In the game of life, my wife and I recently scored the hattrick. In almost exactly one year since April of 2006 we have been married, bought our first home, and started a family.
We’re calling the baby Lumpy, having no idea at this point if it’s a boy or a girl and needing to call him or her something. For everyone wondering why Tami hasn’t been at the Loonie Races this year, Lumpy’s your answer.
It’s an exciting and terrifying time to be alive, depending on who I talk to that day and what’s going on with their baby.
It truly is a scary world where someone like myself, who has never once been asked to watch a child for more than five minutes, much less babysit for an entire evening, can possibly be expecting in January. You can’t operate a drill press these days without the right certificate, although they do seem to give drivers licences to just about anybody. Maybe I can get one of those “L” stickers for my stroller, so other parents will know I’m a newbie and cut me some slack when I’m being a bad father.
I’m not exaggerating when I say I have no experience whatsoever with kids. I don’t have any young nephews or nieces or cousins on my side of the family, and limited experience on my wife’s side. All I know about babies and toddlers is pretty much limited to the time I was a baby or toddler myself, and I didn’t think to take notes.
I’ve never been a nanny, a camp counselor or a coach — unless you count the one spring in high school when I was on crutches and taught rugby to a bunch of 14 year olds. And while babies are about the size of rugby balls and you try not to drop them, there was very little relevant training there in how to be a father.
I also don’t remember even talking much about kids until very recently, when some of my friends started having children. So far I have to say that the stories haven’t been all that reassuring. The sleep deprivation, the dirty diapers, the fits, the getting peed on, the throwing up, the frantic trips to the hospital for what will later turn out to be gas, the crying, the screaming, the worrying — how could anyone ever be ready for all that?
And keep in mind that all that stuff comes after the birth. We still have about 17-20 weeks of late term pregnancy to get through, followed by the inevitable trauma of labour.
I’ve been privy to dozens of birthing stories since we joined the baby club, each one of them horrific in their own way. In high school phys-ed we had to watch a video of a woman giving birth, but it turns out that was an easy, textbook kind of delivery — probably the best of a hundred takes by the National Film Board. With 6.5 billion people on the planet you’d think it would be routine by now, but every delivery is completely different and uniquely complicated.
So far it’s been an easy pregnancy — no morning sickness, no mood swings, no strange cravings. If there wasn’t a gradually expanding midsection to keep tabs on I wouldn’t believe that we (and I use the term “we” loosely) are pregnant at all.
As it is, we’re starting to feel the urgency. There’s so much to do between now and our relative due date of Jan. 28, all of which only serves to remind me how little I know about babies. Walking through a baby store is a mystifying experience, a maze of literally hundreds of baby-specific products we may or may not need.
One of our first priorities is to get good snow tires for the frantic going-into-labour drive down to Squamish or the city — easier said than done if there’s as much snow this winter as last year.

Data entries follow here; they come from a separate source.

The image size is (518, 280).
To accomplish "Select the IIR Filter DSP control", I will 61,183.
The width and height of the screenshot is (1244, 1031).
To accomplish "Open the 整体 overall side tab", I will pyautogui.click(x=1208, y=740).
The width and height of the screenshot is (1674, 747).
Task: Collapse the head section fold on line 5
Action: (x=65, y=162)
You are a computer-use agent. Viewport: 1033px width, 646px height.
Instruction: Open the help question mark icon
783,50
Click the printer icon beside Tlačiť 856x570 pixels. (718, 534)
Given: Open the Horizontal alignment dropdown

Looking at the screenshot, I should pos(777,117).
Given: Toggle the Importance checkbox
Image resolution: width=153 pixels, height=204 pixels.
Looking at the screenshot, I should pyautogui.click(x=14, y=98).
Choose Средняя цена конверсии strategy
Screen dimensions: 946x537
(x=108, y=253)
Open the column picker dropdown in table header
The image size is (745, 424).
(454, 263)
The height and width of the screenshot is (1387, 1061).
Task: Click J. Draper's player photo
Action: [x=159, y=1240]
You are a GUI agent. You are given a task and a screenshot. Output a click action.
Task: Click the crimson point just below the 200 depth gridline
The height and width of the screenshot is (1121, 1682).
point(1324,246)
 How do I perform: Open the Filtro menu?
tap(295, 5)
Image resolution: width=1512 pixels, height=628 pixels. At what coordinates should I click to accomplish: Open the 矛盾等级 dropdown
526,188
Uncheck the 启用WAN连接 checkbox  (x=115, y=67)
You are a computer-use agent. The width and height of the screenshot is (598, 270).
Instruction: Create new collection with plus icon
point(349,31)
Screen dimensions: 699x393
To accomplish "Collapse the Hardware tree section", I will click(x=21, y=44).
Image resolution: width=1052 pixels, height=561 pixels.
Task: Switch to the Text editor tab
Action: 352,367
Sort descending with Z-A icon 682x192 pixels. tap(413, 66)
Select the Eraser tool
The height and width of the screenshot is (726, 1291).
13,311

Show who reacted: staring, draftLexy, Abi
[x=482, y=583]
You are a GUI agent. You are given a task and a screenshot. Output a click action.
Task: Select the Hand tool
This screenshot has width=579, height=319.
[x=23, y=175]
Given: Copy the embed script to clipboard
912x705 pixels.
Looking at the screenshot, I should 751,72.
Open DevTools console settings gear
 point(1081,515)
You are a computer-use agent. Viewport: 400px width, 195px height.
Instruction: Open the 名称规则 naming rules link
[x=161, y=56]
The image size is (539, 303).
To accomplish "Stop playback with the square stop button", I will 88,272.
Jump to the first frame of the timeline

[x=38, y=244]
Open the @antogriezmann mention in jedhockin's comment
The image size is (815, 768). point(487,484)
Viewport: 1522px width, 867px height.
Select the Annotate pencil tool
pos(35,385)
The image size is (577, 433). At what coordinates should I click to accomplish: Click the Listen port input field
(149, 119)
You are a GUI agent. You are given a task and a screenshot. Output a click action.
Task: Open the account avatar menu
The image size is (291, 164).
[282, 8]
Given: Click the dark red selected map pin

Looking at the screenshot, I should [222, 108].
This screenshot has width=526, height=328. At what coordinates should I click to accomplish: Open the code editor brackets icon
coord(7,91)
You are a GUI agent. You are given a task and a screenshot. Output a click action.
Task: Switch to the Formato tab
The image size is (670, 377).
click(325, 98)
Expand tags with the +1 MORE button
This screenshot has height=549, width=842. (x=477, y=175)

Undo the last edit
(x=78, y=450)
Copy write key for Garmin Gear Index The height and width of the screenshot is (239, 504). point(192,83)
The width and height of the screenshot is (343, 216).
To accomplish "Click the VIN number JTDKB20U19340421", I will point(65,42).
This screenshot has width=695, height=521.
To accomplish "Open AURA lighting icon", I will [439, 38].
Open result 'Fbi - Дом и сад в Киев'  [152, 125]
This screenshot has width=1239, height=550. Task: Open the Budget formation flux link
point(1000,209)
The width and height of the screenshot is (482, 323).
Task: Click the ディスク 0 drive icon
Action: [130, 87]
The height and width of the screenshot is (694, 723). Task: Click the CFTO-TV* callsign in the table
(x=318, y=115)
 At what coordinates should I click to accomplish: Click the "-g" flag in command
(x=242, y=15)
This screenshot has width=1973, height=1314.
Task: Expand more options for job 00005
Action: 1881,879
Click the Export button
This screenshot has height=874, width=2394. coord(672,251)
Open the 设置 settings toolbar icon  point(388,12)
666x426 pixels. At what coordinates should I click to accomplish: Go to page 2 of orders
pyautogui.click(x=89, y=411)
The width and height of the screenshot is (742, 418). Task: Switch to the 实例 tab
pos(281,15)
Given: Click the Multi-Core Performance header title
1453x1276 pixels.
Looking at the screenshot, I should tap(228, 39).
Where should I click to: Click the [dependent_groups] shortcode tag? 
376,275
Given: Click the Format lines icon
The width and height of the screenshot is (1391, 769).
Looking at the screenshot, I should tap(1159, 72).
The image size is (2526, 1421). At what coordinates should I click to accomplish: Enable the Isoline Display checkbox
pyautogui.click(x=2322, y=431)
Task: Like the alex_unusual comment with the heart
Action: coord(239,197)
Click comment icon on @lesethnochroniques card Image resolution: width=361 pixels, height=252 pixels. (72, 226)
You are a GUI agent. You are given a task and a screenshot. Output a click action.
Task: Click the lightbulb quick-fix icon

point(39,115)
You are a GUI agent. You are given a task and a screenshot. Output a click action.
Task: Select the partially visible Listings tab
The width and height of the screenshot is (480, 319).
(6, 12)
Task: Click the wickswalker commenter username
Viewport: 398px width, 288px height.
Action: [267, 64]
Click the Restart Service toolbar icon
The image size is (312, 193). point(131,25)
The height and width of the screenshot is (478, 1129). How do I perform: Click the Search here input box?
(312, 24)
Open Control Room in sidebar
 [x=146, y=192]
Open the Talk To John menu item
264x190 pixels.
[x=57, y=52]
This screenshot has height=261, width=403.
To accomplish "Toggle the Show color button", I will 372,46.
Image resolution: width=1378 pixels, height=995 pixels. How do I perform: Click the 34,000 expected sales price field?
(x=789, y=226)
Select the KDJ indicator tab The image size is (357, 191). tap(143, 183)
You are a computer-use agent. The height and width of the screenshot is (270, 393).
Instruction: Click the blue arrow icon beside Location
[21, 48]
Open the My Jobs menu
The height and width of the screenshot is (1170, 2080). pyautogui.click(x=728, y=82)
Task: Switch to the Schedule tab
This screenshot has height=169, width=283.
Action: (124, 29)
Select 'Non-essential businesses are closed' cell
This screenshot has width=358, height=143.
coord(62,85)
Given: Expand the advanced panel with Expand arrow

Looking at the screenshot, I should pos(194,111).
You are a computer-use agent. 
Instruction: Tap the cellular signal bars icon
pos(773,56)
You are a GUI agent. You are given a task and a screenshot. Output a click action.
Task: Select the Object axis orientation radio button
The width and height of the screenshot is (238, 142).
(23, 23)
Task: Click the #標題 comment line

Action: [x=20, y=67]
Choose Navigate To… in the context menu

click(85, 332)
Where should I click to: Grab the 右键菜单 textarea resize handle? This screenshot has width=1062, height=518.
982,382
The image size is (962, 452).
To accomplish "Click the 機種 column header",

We’ve already painted the nursery, formerly our office and guest room. We’ve acquired no less than two cribs from family friends, one car seat, and a bag of sleepers that a friend’s baby outgrew in eight weeks — 16 weeks early if you look at the tags.
We still need to purchase a stroller, which is far more complicated than it sounds. You need something you can put a newborn into and push into a building, but we’d also like to purchase a stroller we can run with or attach to the back of a bike in case we get bored strolling. There’s nothing on the market that does everything, which means we’re buying a minimum of two strollers.
Then there’s the whole diaper debate — cloth or disposable, affordable or biodegradable. We’ll probably go with some combination approach — cloth for home, biodegradable for the road — but apparently your best intentions can fly out the window if using plastic disposables will give you another five minutes of sleep.
It’s all so overwhelming, which makes us really appreciate all the great advice and second-hand togs we’re being given. Although I’d still rather talk about almost anything else, it’s also kind of fun to be in the baby club — despite all the alarming stories. The best support I’ve had is from other fathers, excited to have someone else to watch hockey with on our scheduled play dates. Hopefully Lumpy is a fan.